The beginning of a new Congress means initiating the direction of policy goals. This is the best time for our community to make our voice heard by the policy makers that will shape veteran benefits and our access to key services.
IAVA’s Policy team today participated in a discussion with the House Veterans’ Affairs Subcommittee on Health Chairman Dan Benishek (R-Mich.) and other leading veteran service organizations. This discussion was an opportunity for IAVA to lean forward, raise several key issues to Congress and explain directly their impact on our community.
Policy priorities IAVA raised — which accompany our continued efforts to address veteran suicide and mental health care access — include three other important issues: improving and building upon comprehensive services and supports for women veterans; extending eligibility for combat-veterans to enroll in VA healthcare to receive mental health care services; and pressing the Department of Defense (DoD) and the Department of Veterans’ Affairs (VA) to standardize and work towards a standardized joint drug formulary.
Women veterans increasingly serve in the military and experience the same hardships of deployment life that their male counterparts experience. The wars in Iraq and Afghanistan have produced many unique healthcare needs among our newer veterans. These unique healthcare needs among women veterans is in addition to female-specific services that will be needed to provide quality healthcare into the future. IAVA recommends Congress require the VA to evaluate and identify how to geographically expand women veteran services throughout the Veteran Integrated Service Networks (VISNs) to promote successful and responsive results to the needs of women veterans.
PTSD continues to be a condition that greatly impacts our newer veterans returning from the Middle East theatre, which must be addressed through treatments and access to quality mental healthcare. Many veterans do not experience symptoms of PTSD until after their five-year VA healthcare eligibility window has closed. It is critical that Congress expand this window from five to 10 years to provide a safety blanket for veterans that may need that critical care at a later date.

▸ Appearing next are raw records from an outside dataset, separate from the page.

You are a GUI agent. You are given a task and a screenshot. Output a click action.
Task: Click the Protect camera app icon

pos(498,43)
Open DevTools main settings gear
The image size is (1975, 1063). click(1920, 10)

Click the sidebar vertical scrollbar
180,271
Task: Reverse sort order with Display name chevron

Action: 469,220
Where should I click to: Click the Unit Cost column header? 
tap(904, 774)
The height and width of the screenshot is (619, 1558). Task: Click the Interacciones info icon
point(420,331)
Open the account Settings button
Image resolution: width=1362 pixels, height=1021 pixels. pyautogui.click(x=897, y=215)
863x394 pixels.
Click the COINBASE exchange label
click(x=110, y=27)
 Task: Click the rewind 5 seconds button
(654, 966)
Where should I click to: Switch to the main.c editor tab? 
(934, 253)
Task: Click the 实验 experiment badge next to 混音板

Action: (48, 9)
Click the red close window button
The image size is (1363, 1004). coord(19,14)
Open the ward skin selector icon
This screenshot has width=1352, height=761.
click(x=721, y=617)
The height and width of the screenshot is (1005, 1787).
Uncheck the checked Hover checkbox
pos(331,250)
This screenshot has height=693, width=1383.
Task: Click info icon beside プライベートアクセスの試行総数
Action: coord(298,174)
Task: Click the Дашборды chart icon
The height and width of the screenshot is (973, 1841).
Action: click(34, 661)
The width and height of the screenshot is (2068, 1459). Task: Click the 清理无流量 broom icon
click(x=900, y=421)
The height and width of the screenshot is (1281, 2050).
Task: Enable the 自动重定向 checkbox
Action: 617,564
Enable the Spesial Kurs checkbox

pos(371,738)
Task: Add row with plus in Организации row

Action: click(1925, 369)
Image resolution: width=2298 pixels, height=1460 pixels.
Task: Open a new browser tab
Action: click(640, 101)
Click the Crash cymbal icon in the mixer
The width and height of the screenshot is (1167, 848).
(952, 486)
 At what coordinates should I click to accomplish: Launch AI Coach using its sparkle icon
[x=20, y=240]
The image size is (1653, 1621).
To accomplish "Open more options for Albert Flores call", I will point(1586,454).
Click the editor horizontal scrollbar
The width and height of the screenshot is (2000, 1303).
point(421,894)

Lastly, IAVA shared at this key meeting that DoD and VA medicines and prescriptions must be available and transferable when a service member separates from the military or moves from one VA service network to another. Breaks in medical treatment regimes or delays in obtaining refills on medications due to bureaucratic gaps and lapses in service to veterans can be dangerous. Veterans who are struggling to get stable and improve their mental and physical health cannot afford to have inconsistent care or make a duplicative appointment to re-acquire a medication they were already prescribed. Too many veterans have been burdened with health care lapses due to government inefficiency. IAVA will continue to inform and press Congress to take action to standardize the DoD/VA formulary.
IAVA was appreciative for the opportunity to bring policy recommendations designed to improve support for the veteran community directly to Chairman Dan Benishek as this Congress gets back to working.